What the short-term looks like
In mid-April, a consortium of five companies (Softbank, Axis Energy Ventures, O2 Power, Eden Renewables and Avaada Energy) won a 2-GW tender floated by the National Hydroelectric Power Corporation after bidding just Rs 2.55/KwH.
Such bids tell the tale of steady decarbonisation. But as India doubles down on fossil fuels, we will see something different. Not only will oil, coal and gas majors manipulate prices to stay competitive over electric vehicles and renewables, the country will also see rising competition between fossil fuels (and, by extension, between the countries producing these). In power generation, for instance, gas will struggle to compete with domestic coal, says B. Prabhakaran, the founder of Thriveni Earthmovers, one of the largest contract miners in India, but will be more competitive than imported coal.
We will also see rising competition between the countries exporting each fuel. In some ways, says Mathur, our situation now resembles that before the Second World War. “Burmah Shell was the major oil seller in the country. And then, the USSR entered and began selling oil at cheaper rates.” In response, Britain stopped overland pipes carrying oil from Russia to India, forcing the USSR to take the long route around. A lot of cut-throat competition.”
It’s not clear, however, how long such a phase might last. In the coal sector, over-invoicing is now an established strategy used by Indian power companies to get around price-competitiveness issues of imported coal. In 2018, the central government’s controversial decision to accept a plea by Adani, Tata and Essar that Indonesia’s hike in coal prices had left their projects unviable resulted in higher power tariffs for state DISCOMs and power users.

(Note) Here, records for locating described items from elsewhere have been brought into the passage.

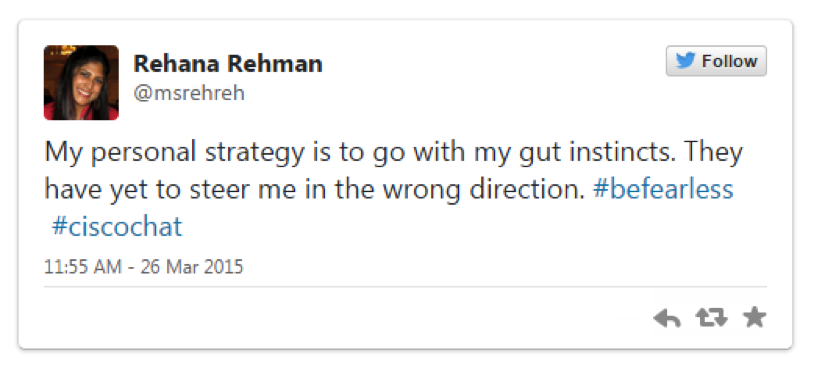Open the #ciscochat hashtag
Image resolution: width=824 pixels, height=368 pixels.
point(117,227)
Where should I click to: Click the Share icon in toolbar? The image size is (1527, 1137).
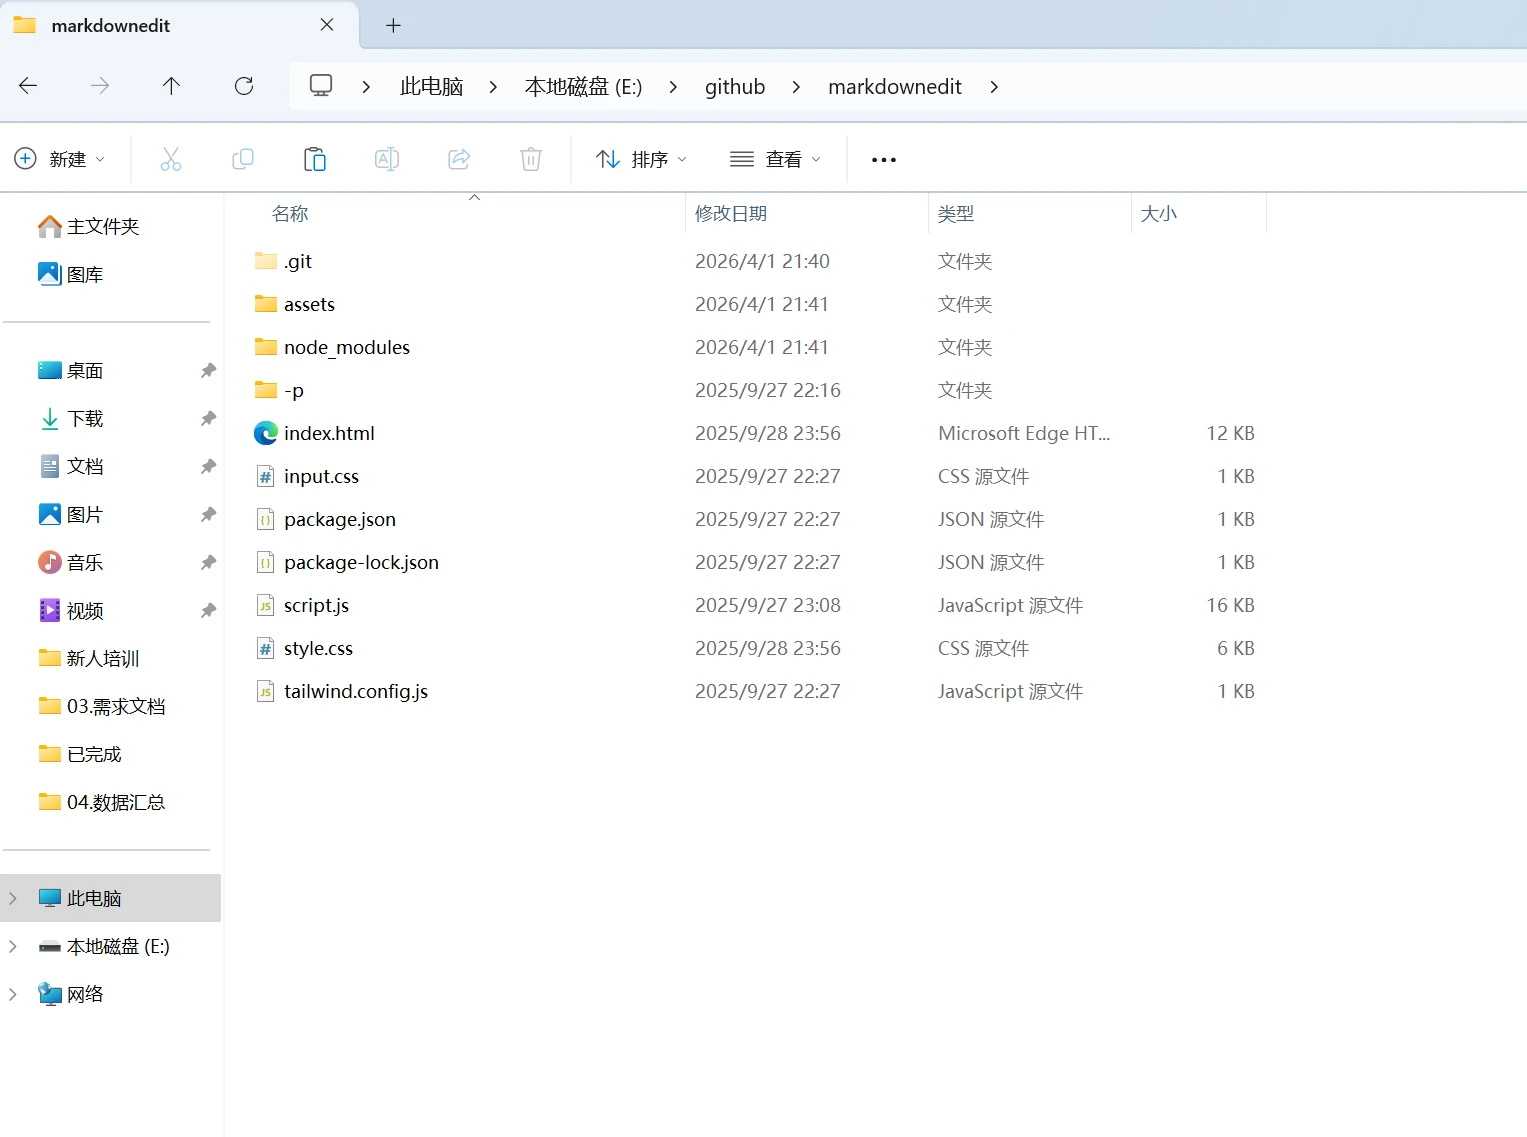pos(459,159)
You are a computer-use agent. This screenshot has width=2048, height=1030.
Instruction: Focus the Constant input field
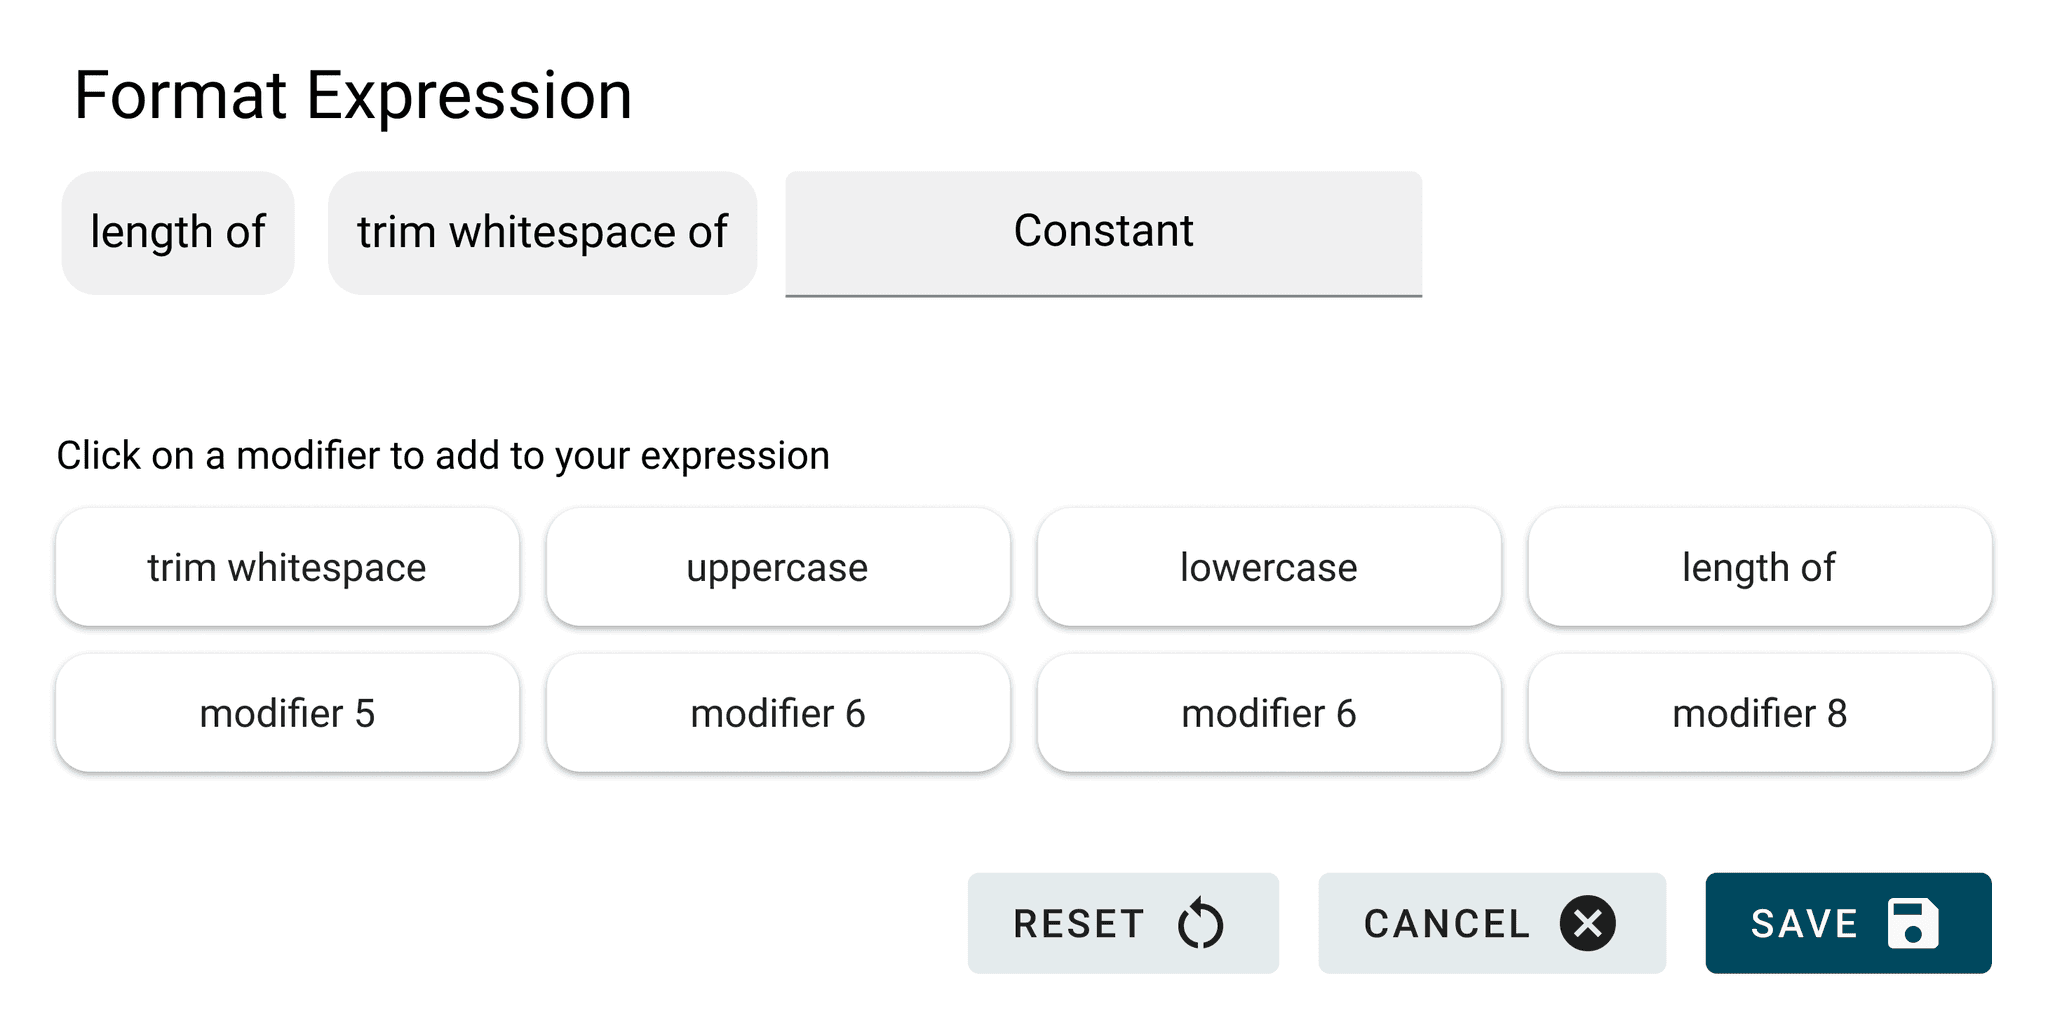point(1103,233)
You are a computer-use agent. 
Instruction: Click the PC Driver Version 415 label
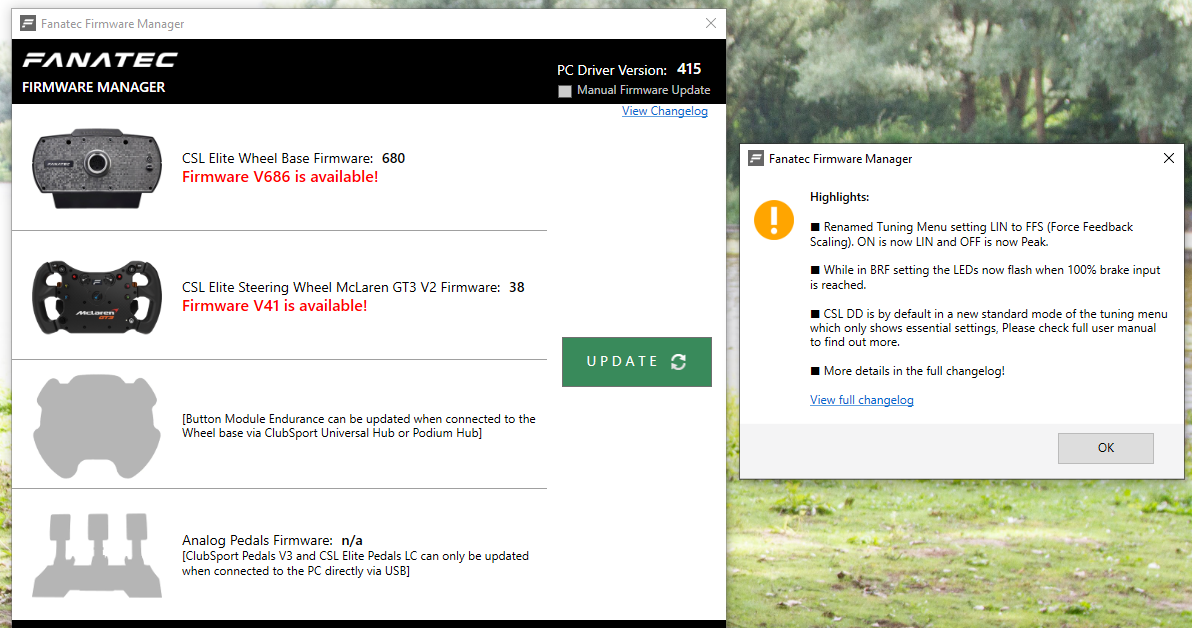[628, 70]
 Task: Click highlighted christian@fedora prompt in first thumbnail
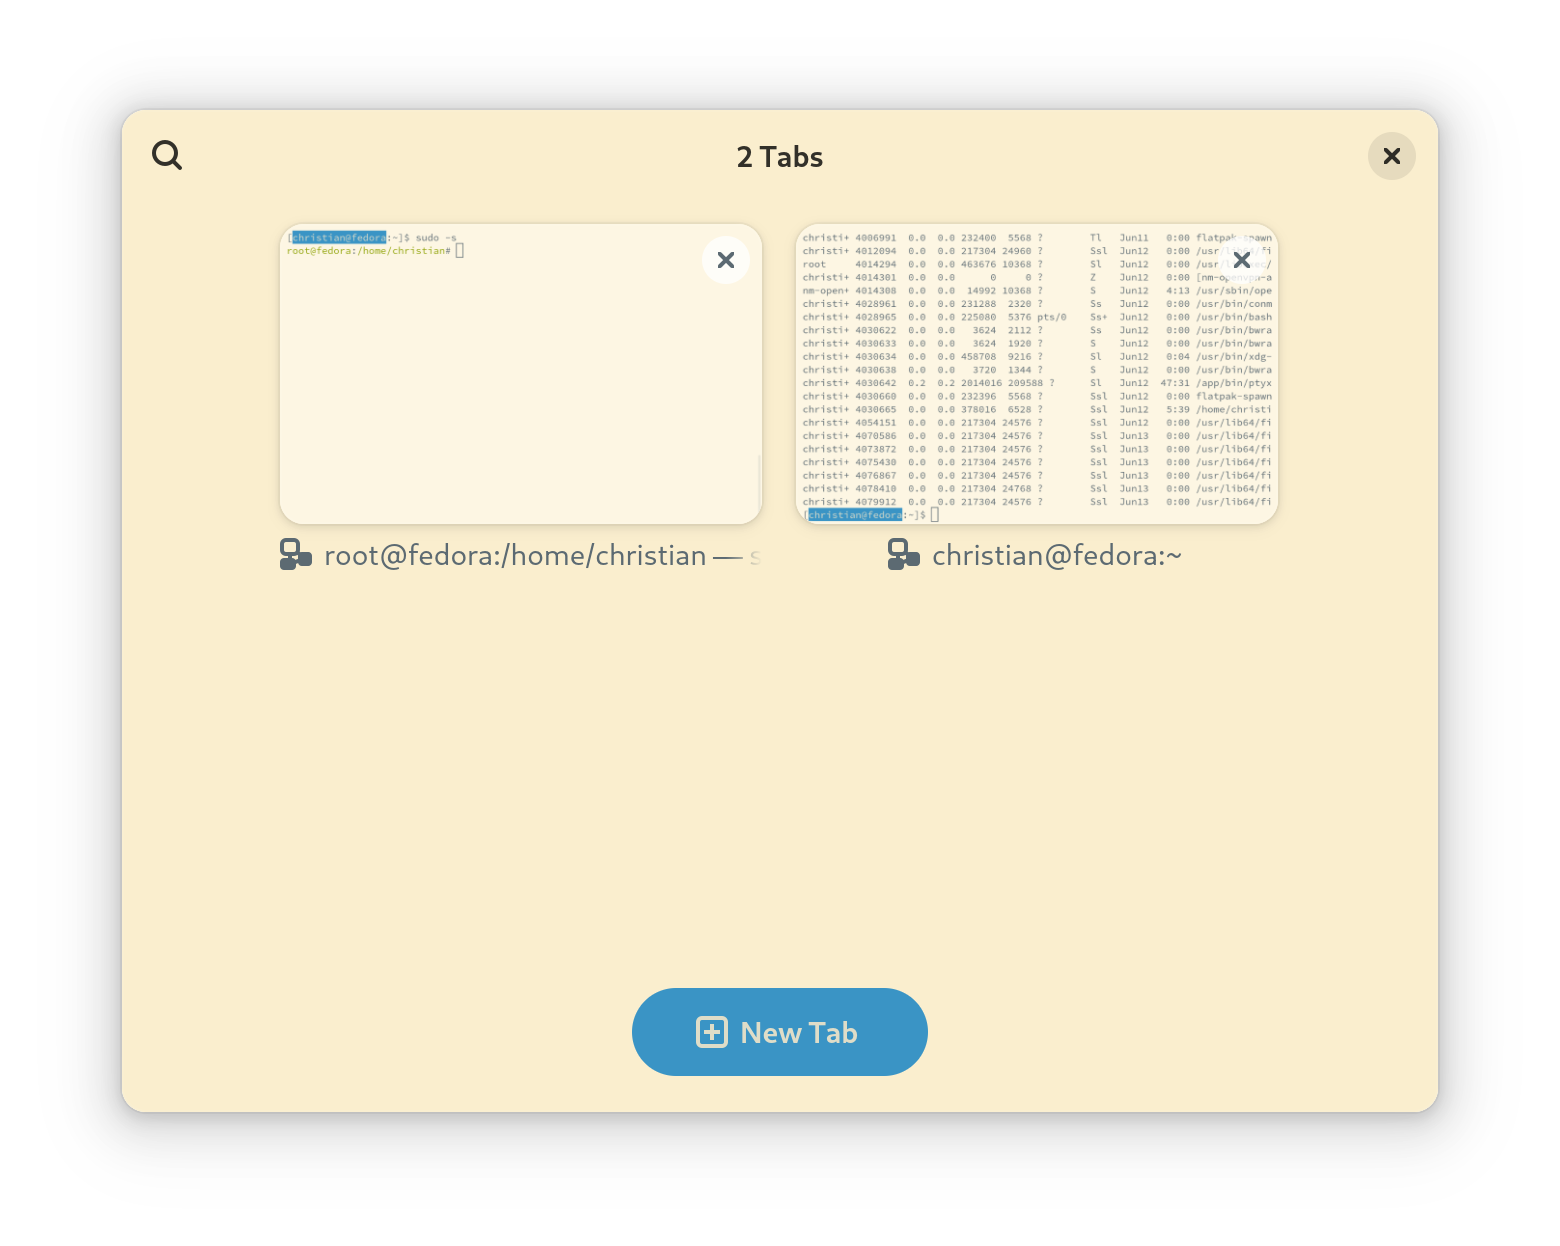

Or take India’s City Gas Distribution bids, currently awaiting the 11th round of auctioning. Meant to absorb a large chunk of gas India is importing, these auctions have been held even before the infrastructure or gas supply contracts are fully in place. In the absence of clarity on both, we do not know when gas will eventually reach these networks – nor what customers will have to pay. “If it is too high, households might not shift from their cooking gas to LNG,” a senior executive at Swan Energy, a company in the natural gas sector, told me last year. Nor might, he added, car-owners move from petrol or diesel to gas.
Some of these projects will struggle to compete, first with rival fossil fuels, then with renewables. And, eventually end up as stranded assets.
In the short-term, however, as fossil fuels compete with not just renewables but also each other, India’s energy transition will see a delay. As the first part of this series asked: will India see a hiccup or a bloating in fossil fuel demand? And what are the climate consequences of that delay? India’s climate activists have their work cut out. “The biggest question in all this is user cost trajectories,” says Mathur. “We need to oppose anything that delays those trajectories from kicking in.”
M. Rajshekhar is a freelance journalist currently reporting on climate and energy issues.